E não é que descobri uma força danada nessa besteira de cantinhos? Porque se eu pensasse na casa toda ou mesmo na sala ou na cozinha inteira, e em tudo que aparentemente eu queria mudar, perdia as forças automaticamente, fosse por causa do dinheiro que não tinha, fosse por causa da energia que também não sobrou pra muita coisa em 2012. Agora, se eu pensasse só naquele pedacinho da casa, me empolgava na hora achando que seria moleza, era só eu colocar a caixola pra funcionar e as mãos pra trabalhar.

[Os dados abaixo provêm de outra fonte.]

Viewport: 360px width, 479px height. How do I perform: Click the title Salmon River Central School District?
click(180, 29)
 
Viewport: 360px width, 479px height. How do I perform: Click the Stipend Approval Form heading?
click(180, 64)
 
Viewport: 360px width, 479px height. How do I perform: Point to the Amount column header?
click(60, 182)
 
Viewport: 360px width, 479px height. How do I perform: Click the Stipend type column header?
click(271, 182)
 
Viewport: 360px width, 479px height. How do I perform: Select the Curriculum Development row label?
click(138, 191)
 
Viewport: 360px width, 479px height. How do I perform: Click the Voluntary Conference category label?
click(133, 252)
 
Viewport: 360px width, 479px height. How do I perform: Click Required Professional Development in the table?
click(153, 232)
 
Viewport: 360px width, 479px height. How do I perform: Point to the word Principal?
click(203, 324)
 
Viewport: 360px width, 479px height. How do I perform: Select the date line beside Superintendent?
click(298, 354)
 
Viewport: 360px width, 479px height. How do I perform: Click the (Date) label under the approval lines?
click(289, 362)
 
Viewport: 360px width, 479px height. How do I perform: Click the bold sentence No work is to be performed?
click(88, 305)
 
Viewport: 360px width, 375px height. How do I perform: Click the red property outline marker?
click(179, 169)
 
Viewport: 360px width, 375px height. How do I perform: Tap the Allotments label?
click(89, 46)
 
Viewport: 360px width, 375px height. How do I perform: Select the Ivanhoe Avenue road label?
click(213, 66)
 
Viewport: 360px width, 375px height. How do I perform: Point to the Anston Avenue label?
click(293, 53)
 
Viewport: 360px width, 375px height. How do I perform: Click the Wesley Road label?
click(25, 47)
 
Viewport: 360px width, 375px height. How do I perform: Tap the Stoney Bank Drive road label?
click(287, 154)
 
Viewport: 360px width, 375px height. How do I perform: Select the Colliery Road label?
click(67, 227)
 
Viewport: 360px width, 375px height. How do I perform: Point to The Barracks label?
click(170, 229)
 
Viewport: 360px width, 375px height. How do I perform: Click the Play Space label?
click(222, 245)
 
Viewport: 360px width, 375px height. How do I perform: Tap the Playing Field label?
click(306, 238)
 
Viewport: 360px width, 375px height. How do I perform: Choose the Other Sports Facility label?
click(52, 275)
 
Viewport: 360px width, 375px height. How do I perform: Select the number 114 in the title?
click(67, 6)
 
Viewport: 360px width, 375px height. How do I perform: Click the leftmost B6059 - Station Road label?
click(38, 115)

Já mexi em vários cantinhos. Cantinho de ler na rede. A última poltrona do sofá da sala de TV, onde arrumei uma bandejinha perfeita e providencial pra se tomar um vinho ali. Cantinho das crianças brincarem com tinta. Cantinho no quintal que dá pra colocar uma canga e ficar deitada, cara a cara com o céu.  Um cantinho azul na sala porque azul é o que há. Um cantinho da cristaleira com todas as xícaras brancas penduradas, dando um ar de casa de roça que adoro. Enfim, venho me ocupando com a minha cachacinha, não gastando tanto, e, como não, de cantinho em cantinho, a casa vem ficando um brinco.
E o que isso tudo tem a ver com esse blog e o primeiro post que ouso?

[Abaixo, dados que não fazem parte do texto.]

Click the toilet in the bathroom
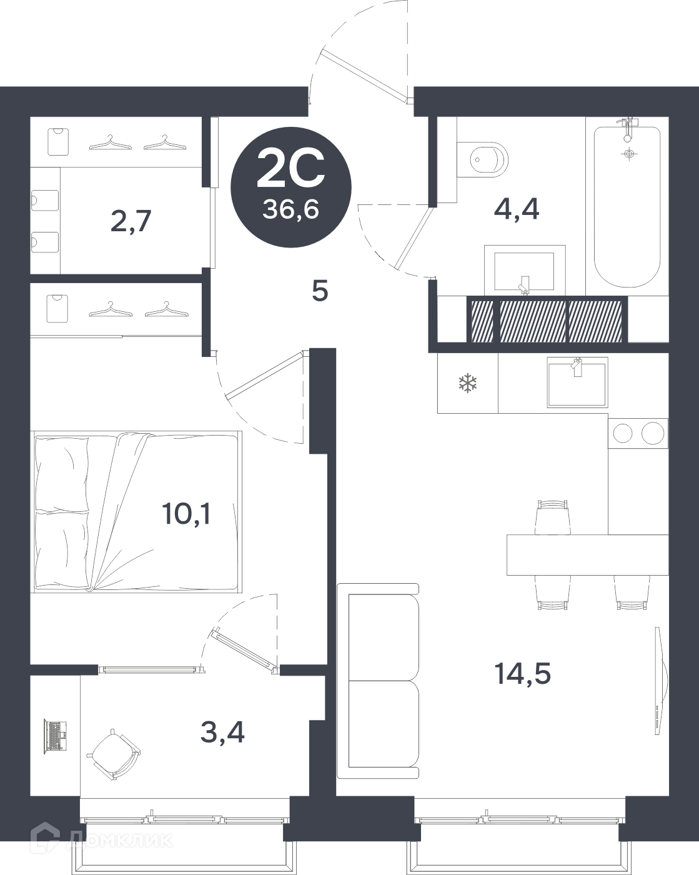pyautogui.click(x=484, y=159)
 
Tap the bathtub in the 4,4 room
pyautogui.click(x=627, y=207)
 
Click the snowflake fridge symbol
pyautogui.click(x=468, y=383)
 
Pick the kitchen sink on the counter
pyautogui.click(x=577, y=382)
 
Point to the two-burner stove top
pyautogui.click(x=638, y=433)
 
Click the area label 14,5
pyautogui.click(x=523, y=673)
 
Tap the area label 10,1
pyautogui.click(x=187, y=514)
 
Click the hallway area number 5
pyautogui.click(x=320, y=291)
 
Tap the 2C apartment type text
pyautogui.click(x=291, y=168)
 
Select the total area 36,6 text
pyautogui.click(x=290, y=209)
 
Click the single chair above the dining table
pyautogui.click(x=553, y=518)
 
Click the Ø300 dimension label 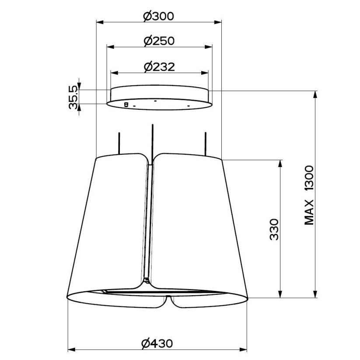tap(158, 16)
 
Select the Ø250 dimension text tap(159, 41)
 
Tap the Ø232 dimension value tap(159, 67)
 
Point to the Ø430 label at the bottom tap(157, 343)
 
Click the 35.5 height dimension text tap(73, 97)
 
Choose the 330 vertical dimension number tap(274, 230)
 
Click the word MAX tap(309, 212)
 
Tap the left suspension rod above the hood tap(119, 143)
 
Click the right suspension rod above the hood tap(206, 144)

Cantinho. Esse blog é... um novo cantinho. Agora não da casa, mas da minha vida. Porque, num dia desses em que mexia em algum traço da minha casa, me ocorreu que essa forma de fazer podia ser, na verdade, uma maneira de viver. Viver de cantinhos, esquecendo de propósito do “quadro total”, se é que há um. O trabalho te realiza? Você é feliz no casamento? É uma boa ter três filhos? Aliás, você é feliz? Ai, sei lá! Sei que acabei de voltar de uma tarde com minha mãe e os dois menores e foi um passeio ótimo. Sei que hoje meu marido me deu, do nada, uma capa nova de celular, exatamente uma que um dia eu apontei pra ele numa vitrine. Sei que acabei de receber um email muito legal de uma amiga minha de mais de vinte anos, que vive há anos em outro país, e o que ela escreveu me encheu de ternura. Sei que minha filha de cinco anos voltou há pouco da colônia de férias e me deu com tanta empolgação, mas tanta empolgação um passarinho de biscuit que fez que foi impossível não achar, ali naquele segundo, que a vida é linda e fácil.
Cantinhos.
Arrisco dizer que é tudo o que de real a gente tem e que o geralzão das coisas, além de nos dar uma canseira danada só de pensar, além de nos desgastar ao extremo na tentativa de ser controlado e definido, na verdade é algo intangível, que foge às mãos, mesmo as de mais destreza, e às caixolas, mesmo as mais perspicazes.
Pois aqui começa mais um desses cantinhos pra mim - pequenos, possíveis e deliciosos. E eu não poderia estar melhor acompanhada: pela Mari - sem dúvida, um dos melhores cantinhos da minha vida!
Que seja divertido, emocionante e “acrescentante” para nós e... talvez (tomara) pra você!